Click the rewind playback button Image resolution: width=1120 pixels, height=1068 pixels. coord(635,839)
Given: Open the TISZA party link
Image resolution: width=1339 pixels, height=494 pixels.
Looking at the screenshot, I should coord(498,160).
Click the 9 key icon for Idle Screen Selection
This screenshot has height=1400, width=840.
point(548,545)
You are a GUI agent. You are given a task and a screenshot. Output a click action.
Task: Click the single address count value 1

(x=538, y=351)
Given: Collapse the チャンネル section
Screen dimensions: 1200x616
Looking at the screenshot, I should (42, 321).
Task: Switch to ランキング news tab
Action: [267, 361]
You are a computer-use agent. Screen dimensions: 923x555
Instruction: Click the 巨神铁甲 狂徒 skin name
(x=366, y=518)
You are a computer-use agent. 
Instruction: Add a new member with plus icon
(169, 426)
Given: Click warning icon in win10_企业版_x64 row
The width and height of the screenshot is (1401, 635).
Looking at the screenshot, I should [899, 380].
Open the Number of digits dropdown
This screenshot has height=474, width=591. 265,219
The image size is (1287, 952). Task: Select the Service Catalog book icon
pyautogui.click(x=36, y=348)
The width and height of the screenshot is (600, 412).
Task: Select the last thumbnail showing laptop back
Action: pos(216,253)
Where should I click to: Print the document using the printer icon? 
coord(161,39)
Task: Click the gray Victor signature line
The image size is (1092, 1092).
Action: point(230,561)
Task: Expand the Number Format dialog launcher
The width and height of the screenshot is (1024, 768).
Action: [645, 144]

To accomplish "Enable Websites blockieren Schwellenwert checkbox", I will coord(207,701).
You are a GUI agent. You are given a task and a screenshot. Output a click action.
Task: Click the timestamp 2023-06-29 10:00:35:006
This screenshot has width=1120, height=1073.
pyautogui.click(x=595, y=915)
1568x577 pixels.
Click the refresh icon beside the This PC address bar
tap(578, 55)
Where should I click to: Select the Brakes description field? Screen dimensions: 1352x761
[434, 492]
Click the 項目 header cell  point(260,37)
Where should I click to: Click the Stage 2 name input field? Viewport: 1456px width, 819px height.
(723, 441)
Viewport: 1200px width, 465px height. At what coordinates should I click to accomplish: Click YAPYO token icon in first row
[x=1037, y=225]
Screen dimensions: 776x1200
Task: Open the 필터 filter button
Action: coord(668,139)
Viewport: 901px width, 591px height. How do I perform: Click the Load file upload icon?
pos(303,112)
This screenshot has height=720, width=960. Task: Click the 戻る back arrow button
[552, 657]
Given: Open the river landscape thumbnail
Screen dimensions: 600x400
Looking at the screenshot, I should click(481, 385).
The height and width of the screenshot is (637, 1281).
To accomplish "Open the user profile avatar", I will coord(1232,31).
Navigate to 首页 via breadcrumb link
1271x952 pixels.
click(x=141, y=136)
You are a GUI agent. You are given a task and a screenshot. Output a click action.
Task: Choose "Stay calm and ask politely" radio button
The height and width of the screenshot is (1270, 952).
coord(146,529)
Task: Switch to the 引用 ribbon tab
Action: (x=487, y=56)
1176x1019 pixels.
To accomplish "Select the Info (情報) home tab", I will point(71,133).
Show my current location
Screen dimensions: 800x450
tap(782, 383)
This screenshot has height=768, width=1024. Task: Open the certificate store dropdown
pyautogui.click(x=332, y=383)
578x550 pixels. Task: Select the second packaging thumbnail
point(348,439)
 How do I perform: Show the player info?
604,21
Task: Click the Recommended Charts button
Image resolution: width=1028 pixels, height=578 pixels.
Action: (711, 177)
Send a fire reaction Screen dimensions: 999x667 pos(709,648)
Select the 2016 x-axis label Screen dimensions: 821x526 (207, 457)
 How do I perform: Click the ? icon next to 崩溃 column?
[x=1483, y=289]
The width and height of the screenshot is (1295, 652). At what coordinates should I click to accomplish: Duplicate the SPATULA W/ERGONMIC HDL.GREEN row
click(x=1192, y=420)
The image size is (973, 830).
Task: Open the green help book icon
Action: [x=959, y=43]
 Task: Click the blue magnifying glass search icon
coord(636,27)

+===+

→ Activity: Only one span is to be repeated: the line with "Task: Click the blue" through the final line of the entries above, word for word.

→ Task output:
 Task: Click the blue magnifying glass search icon
coord(636,27)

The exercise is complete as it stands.